Nas muitas vezes que retornei ao Fanado, continuei restrito a esse eixo central da cidade, alcançando, quando muito, as ruas de cima (igreja de São Francisco), ou as ruas de baixo (igreja de São José, Mercado, nova matriz), paralelas à direita e à esquerda da ladeira, ou, no máximo, indo um pouco adiante do Hospital. Também não é muito o que conheço do município minas-novense. Sei que, mesmo tendo sofrido repetidos desmembramentos desde o fim do século xviii, Minas Novas possui, ainda hoje, um território considerável, com muitos povoados, alguns populosos,. Entre eles, estão Bem Posta, Baixa Quente, Indaiá, Lagoa Grande, Córrego do Meio e Córrego da Folha. Cruzinha e Baixa Quente foram elevados a sede de distrito.
A maior parte do território de Minas Novas é constituída por chapadões, ou altiplanos, mas o relevo é bastante acidentado nos capões, nos grotões e nos boqueirões, que são os terrenos mais próprios para a agricultura familiar. A parte plana quase toda ocupada pelas vastas plantações de eucalipto, chamadas impropriamente “reflorestamento”. Para a instalação das primeiras plantadoras de eucalipto, muitas delas siderúrgicas, o governo desapropriou os chapadões mais vastos. Outras empresas ligadas à monocultura do eucalipto foram comprando glebas, estimuladas tanto pelo baixo preço do hectare quanto pela dificuldade financeira que o agricultor familiar enfrenta ciclicamente.
           Mesmo com o grande número de agricultores desalojados dos capões de mato no meio da chapada, muitos grupos familiais de lavradores continuam explorando a parte mais acidentada do território de Minas Novas, a exemplo do que acontece em outros municípios da região. As propriedades são exploradas pelas famílias estendidas; originalmente irmãos, depois primos, que vão ficando cada vez mais distantes. São comunidades tradicionais, muitas delas ainda seguem o padrão cultural dos cacaieiros, outras são de origem quilombola. As migrações, até pouco, seguiam, de preferência, em direção ao oeste paulista, para o corte da cana das grandes usinas, mas trabalhadores sazonais vão para onde são chamados, por intermédio dos gatos, que arcam, inclusive com as responsabilidade trabalhistas, e criminais, isentando os verdadeiros patrões (contratadores).
Dos povoados minas-novenses, o único que já tive oportunidade de visitar foi o da Baixa Quente, mesmo assim rapidamente. Um bom amigo, Marcos Wanderley Lacerda, foi fazer um serviço lá, e me levou com ele. Saímos de Pedra Azul pela hora do almoço, talvez um pouco depois, passamos em Araçuaí e Jenipapo de Minas; depois, ganhamos a estrada de terra por mais uns trinta quilômetros; o trajeto todo não chegou aos trezentos, acredito. Estávamos na localidade de tardinha e pelas nove ou dez da noite regressávamos para as respectivas moradias.

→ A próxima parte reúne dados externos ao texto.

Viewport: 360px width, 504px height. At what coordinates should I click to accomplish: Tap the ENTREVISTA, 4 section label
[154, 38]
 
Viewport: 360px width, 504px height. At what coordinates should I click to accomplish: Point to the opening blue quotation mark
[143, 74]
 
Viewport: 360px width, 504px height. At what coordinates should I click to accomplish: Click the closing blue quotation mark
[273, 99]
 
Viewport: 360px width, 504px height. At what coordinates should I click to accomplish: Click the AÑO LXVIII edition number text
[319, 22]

Curioso que na vizinha Araçuaí também existe um povoado chamado Baixa Quente. A Baixa Quente de Minas Novas talvez seja posterior, pois, até onde vi, não é uma baixa. Fica em terreno acidentado, num vale sinuoso, em torno de uma ponte, que foi quiçá ponto de vau do ribeirão que passa ali (não tomei nota do nome). A maioria das casas da localidade construída ao longo da estrada que vem de Jenipapo e segue quiçá para Minas Novas. À direita, há todo um arruado, inclusive praça com a matriz de Nossa Senhora Aparecida, mas tão somente umas poucas residências e a escola pública, em prédio moderno, erguidas do outro lado da ponte, na estrada que parece ser menos transitada, mas também leva, por certo, a povoados e comunidades do geraisão  sem fim.

Capítulo do livro Minas Novas - A cidade-mãe (2019, p. 259-264, sexto volume da série O vale do boqueirões)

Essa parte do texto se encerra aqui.